Nessa realidade hostil, não há lugar para contos de fadas.
Quem está sujeito ao tacão do mais forte cedo aprende a conhecer o chão onde pisa.
Cada um, portanto, se vira como pode para enfrentar a brutalidade do dia-a-dia: preconceitos raciais e de classe social, pequenas corrupções e interesses mesquinhos nos locais de trabalho, consciência de que a lei é um faz-de-conta para os privilegiados e, por fim e o mais grave, apelos constantes para que todos se degradem moralmente, a fim de que os cínicos de plantão possam gozar com sua máxima de vida: "Somos todos porcos, comendo no mesmo cocho".
Até aí, pode-se dizer, estamos em terreno conhecido. Daniela Thomas e Walter Salles, porém, vão adiante. Trazem à tona a vida interior dos personagens, duplicando a narrativa sobre o panorama social com uma reflexão sobre a delicadeza da condição humana.
Cleuza e sua família são pessoas que, como qualquer um de nós, devem agir de forma moral. Mas em circunstâncias extremas, o que muda tudo.
O filme mostra o que significa equilibrar-se nessa corda bamba, em que hesitar em agir ou agir sem hesitar são condutas igualmente arriscadas.
Decidir entre o bem e o mal, em regime de urgência e sobre assuntos que implicam a sobrevivência, é uma das formas mais duras que temos de por à prova nossa consciência moral.

Vivendo no limite
Dario e seus irmãos vivem sempre em estado de exceção, às voltas com dilemas em que é quase impossível saber se é mais justo obedecer à lei ou transgredi-la, se é mais compassivo guardar fidelidade a valores consagrados ou infringi-los em nome de um bem maior -o direito à vida e à dignidade.
Donde o inquietante tom agônico do filme.
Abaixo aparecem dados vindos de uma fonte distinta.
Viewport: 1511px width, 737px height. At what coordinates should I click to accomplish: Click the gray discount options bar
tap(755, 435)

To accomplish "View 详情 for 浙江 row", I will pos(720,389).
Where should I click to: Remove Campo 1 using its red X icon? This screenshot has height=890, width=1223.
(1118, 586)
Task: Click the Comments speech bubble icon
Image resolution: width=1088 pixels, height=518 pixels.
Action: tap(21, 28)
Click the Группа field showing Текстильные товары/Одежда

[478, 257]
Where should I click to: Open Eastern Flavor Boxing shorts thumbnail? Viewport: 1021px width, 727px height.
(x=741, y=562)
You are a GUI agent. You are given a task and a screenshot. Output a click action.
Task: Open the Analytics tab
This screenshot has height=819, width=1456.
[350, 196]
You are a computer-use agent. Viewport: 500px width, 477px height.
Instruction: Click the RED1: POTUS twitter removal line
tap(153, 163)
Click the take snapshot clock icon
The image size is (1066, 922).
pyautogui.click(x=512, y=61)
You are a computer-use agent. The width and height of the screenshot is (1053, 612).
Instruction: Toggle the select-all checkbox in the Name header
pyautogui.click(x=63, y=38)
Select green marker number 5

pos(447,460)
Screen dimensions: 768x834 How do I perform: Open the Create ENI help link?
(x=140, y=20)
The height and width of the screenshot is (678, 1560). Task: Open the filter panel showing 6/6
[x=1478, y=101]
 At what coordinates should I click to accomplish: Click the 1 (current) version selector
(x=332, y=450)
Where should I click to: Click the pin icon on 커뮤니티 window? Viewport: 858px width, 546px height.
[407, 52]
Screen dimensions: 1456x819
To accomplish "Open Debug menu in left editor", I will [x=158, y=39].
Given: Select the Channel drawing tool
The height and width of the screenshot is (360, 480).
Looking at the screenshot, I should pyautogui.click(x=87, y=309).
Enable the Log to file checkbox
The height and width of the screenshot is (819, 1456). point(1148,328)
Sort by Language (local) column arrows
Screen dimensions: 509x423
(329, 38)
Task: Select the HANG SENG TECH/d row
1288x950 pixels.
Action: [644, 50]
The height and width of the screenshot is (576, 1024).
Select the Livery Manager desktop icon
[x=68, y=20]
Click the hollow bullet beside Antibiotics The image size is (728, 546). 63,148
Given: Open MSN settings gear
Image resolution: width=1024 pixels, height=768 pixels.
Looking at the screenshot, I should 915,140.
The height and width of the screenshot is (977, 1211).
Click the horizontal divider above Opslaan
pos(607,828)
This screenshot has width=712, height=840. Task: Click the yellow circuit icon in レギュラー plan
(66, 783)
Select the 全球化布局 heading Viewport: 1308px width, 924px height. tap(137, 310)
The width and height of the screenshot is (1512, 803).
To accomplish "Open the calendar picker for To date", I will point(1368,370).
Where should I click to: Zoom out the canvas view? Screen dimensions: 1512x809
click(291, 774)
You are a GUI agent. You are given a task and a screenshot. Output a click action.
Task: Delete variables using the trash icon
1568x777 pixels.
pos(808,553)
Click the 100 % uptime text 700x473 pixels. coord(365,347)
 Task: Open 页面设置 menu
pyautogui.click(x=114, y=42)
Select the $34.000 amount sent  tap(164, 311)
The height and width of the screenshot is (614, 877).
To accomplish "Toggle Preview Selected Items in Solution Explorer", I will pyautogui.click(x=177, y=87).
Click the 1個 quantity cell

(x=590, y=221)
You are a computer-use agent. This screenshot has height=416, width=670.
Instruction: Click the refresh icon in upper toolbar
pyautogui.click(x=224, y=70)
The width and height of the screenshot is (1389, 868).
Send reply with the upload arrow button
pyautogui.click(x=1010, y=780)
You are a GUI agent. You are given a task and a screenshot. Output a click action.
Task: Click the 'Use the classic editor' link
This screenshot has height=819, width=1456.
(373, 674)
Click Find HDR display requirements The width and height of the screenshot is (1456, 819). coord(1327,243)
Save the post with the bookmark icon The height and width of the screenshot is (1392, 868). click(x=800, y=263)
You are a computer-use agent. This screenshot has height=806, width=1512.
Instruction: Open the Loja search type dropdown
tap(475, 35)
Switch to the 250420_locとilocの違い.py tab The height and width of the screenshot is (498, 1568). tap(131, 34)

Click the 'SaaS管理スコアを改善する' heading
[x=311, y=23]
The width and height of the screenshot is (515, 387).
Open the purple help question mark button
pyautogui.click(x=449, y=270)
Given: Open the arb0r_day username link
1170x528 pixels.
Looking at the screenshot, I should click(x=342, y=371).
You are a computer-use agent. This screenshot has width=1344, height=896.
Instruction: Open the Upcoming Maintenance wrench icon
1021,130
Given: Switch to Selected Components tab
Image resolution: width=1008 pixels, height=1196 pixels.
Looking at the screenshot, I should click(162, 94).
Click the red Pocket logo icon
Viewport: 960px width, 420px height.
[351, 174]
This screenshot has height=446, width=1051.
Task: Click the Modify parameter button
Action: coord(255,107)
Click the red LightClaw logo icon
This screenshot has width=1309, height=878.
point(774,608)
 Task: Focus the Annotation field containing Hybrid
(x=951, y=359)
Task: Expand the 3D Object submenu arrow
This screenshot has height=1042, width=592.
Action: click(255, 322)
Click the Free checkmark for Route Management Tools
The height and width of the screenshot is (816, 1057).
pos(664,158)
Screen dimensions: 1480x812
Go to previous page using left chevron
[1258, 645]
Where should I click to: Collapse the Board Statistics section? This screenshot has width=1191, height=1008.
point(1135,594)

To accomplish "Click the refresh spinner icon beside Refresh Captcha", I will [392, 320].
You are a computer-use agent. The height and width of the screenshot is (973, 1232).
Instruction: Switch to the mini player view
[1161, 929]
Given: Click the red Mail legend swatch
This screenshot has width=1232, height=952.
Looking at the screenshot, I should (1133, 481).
Os personagens vivem num exaustivo processo de luta consigo e com os outros, num movimento de tensão psicológico-moral no limite do insuportável. A qualquer instante, antevemos o desastre que está para acontecer.
Ainda assim, o espaço para a dúvida é um luxo ao qual nenhum dos personagens pode se dar. É preciso agir pronto para perder, é preciso defender desesperadamente o que resta, sem tempo para chorar as ilusões perdidas.
De vez em quando, todavia, a raiva e a tristeza contidas explodem e invadem a cena. Esse é um dos momentos mágicos do filme. Daniela Thomas e Walter Salles, numa imprevista virada ético-estética, mostram que, mesmo jogados ao fundo do poço moral, os personagens não sucumbem.
Ao contrário, reagem e desmentem as clássicas imagens da impotência dos mais frágeis. São eles, os desvalidos, que acabam por afirmar que "o pior cego é o que não quer ver" e "o pior paralítico é o que não quer andar".
Subvertendo de forma criativa a metáfora religiosa dos "milagres evangélicos", os autores nos fazem ver que o mais extraordinário milagre é o da vontade humana para recomeçar, ali onde qualquer esperança parecia morrer.
Finda a projeção, continuamos com os imperativos martelando na cabeça: "Anda!", "vê!". Belo lembrete dos que sabem fazer cinema sabendo para que serve o cinema. Enfim, um filme com a marca registrada de Daniela Thomas e Walter Salles: inimitável e imperdível.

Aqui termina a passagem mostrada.